Tax fact No. 6: Costly medical expenses can be deductible
One downside of getting older for many people is that health problems crop up -- and healthcare is a very costly expense for many retirees. Indeed, Fidelity Investments has estimated that a 65-year-old couple retiring today will spend, on average, a total of $275,000 out of pocket on healthcare during their retirement. Fortunately, tax deductions are allowed for qualifying medical expenses, though you can only deduct the portion of your qualifying medical expenses that exceed 10% of your adjusted gross income (AGI). So if your AGI is $60,000 and you have $6,000 or less in qualifying medical expenses, you'll get no tax relief. If you have $7,500 in qualifying medical expenses, you can take a $1,500 deduction. That 10% threshold used to be 7.5%, but beginning with the 2017 tax year, it's 10% for everyone.

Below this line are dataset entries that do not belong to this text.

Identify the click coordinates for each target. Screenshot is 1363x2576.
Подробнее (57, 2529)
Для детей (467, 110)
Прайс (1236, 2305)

Tax fact No. 7: The Social Security taxes you paid will pay off in retirement
Finally, there's Social Security. You spend your working life being taxed to support the program, and once you're in retirement, you can enjoy collecting benefits from it. According to the Social Security Administration, retirement benefits for those with average earnings will likely replace about 40% of your pre-retirement earnings. Those who had above-average earnings in their working years can expect a lower replacement rate, and vice versa. This makes it especially valuable to learn more about Social Security strategies such as when the best age would be for you to start collecting benefits.
Note, too, that your Social Security benefits can be taxed, too. Taxation happens if your income over a year features not only Social Security benefits but also significant sums from sources such as wages, self-employment income, interest, or dividend income. You will never be taxed on more than 85% of your Social Security benefits, and if the benefits make up all or vast majority of your income, you probably won't be taxed on them at all.
The aches and pains that come with growing older are certainly not welcome, but at least you can enjoy a few tax breaks that can shrink your tax bill.